This post goes through the architecture of version 1 of the Hermes relayer. We'll cover each of the main components and discuss how they fit into the larger whole. The goal of this post is to give you, the reader, a clear sense of all of the different concerns that the Hermes relayer juggles.
Ultimately, we want you to walk away from this post with:
a) an understanding of the considerations that went into the design of the Hermes relayer, and b) how the implementation addresses these considerations.
In other words, we're looking to answer questions like "Why was Hermes designed this way?" and "What role(s) does component X play in the overarching relayer flow?"
You can follow along with this post by navigating to this diagram for a visual representation of the flow outlined in this post.
While it is not strictly necessary, readers with a general familiarity of the IBC protocol and how it functions will gain a richer understanding of the Hermes relayer and the role that it plays in the larger context of IBC. The Cosmos Developer Portal has a great synopsis of the protocol.
It includes a useful overview of relaying in general for those looking to understand why relaying is integral to the IBC protocol. At its most succinct, the job of Hermes is to relay packets between IBC-enabled chains. But there are a lot of considerations that go into how Hermes performs this job efficiently, from both a performance as well as a cost standpoint.
In addition, ICS 018 is the official IBC relayer specification, which Hermes implements. The relaying algorithm that it lays out is quite simplified, but it is another good primer that details the high-level concerns of relayer implementations.
Let's dive under the hood and take a look at the first major component of the relayer pipeline.
The supervisor singleton instance sits at the "opening" of the relayer pipeline. It subscribes to a node of each network that the relayer relays between and listens for events from all of these networks. The supervisor receives event batches emitted via a WebSocket connection from a source chain as a single event stream.
The supervisor also buckets events into one of three WorkerCmd
variants, depending on the nature of the event.

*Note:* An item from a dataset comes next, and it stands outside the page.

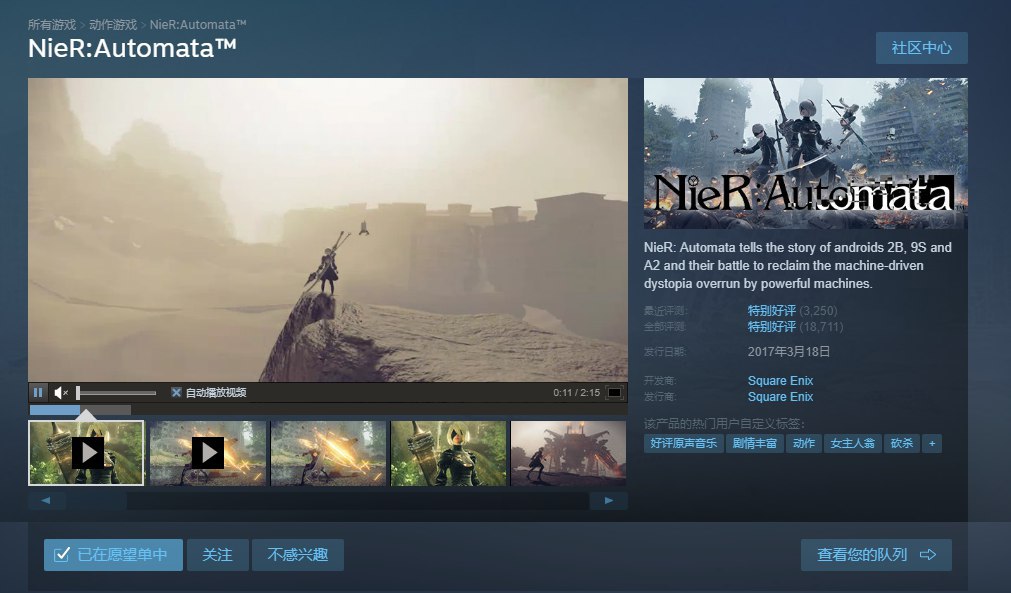The image size is (1011, 593).
Task: Open 查看您的队列 queue button
Action: pos(876,555)
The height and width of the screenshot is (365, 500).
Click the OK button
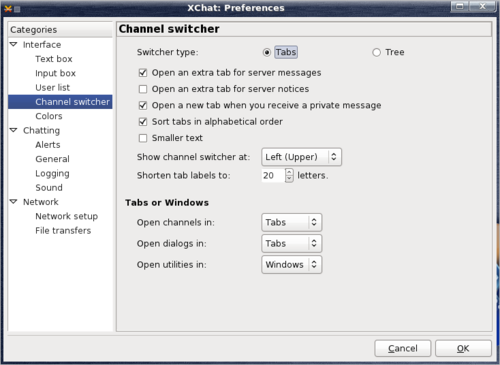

These variants are IbcEvent
, ClearPendingPackets
, and NewBlock
.
This approach means we don't have to have each of the different components (i.e., individual workers) that handle different types of events all subscribing to the WebSocket interface; the supervisor handles de-multiplexing the event stream into a bunch of smaller streams that each feed into one or more workers.
Due to the centralized nature of the supervisor, it is also responsible for reconnecting to the WebSocket in the case that some sort of error occurs that disrupts the event stream.
The commands that the supervisor outputs represent the input for the part of the relayer called the packet command worker. Each channel that Hermes relays on is served by a packet command worker thread. The main job of the packet command worker is to schedule the execution of relaying jobs.
Note: The concept of a relaying job is referred to in the code as 'operational data', however, 'relaying job' reads a bit easier. We'll use both terms interchangeably as appropriate.
There are two main types of relaying jobs:
Packet clearing jobs are scheduled in response to the worker receiving a ClearPendingPackets
or NewBlock
command.
Live relaying jobs, what you might consider as the 'main' tasks of the relayer, are scheduled in response to the worker receiving IbcEvent
worker commands.
The rest of this section will cover the different variants of worker commands and how the packet command worker responds to each of them, the process of packet clearing and why it is important, as well operational data and how it is constructed.
The possible WorkerCmd
s that the supervisor can output are:
IbcEvents
: This is the stock command that wraps most incoming events. It signifies that the inner events are to be propagated further down the relayer pipeline to be processed.
ClearPendingPackets
: This supervisor emits this command usually in response to something going wrong with the WebSocket connection. In this situation, packets that the relayer was expecting may have been en route but were lost due to the broken connection. As a result, the relayer optimistically clears any packets that were outstanding or in the middle of being processed. This has the effect of soft resetting the state of the relayer pipeline.
NewBlock
: This command signifies that a new block was committed on the source chain. In response to this, if the clear_interval
config value has been set to some numeric value X (with X > 0), then packets are cleared every X new blocks that are committed. This process readies the internal state of the relayer to process events for the newly-committed blocks.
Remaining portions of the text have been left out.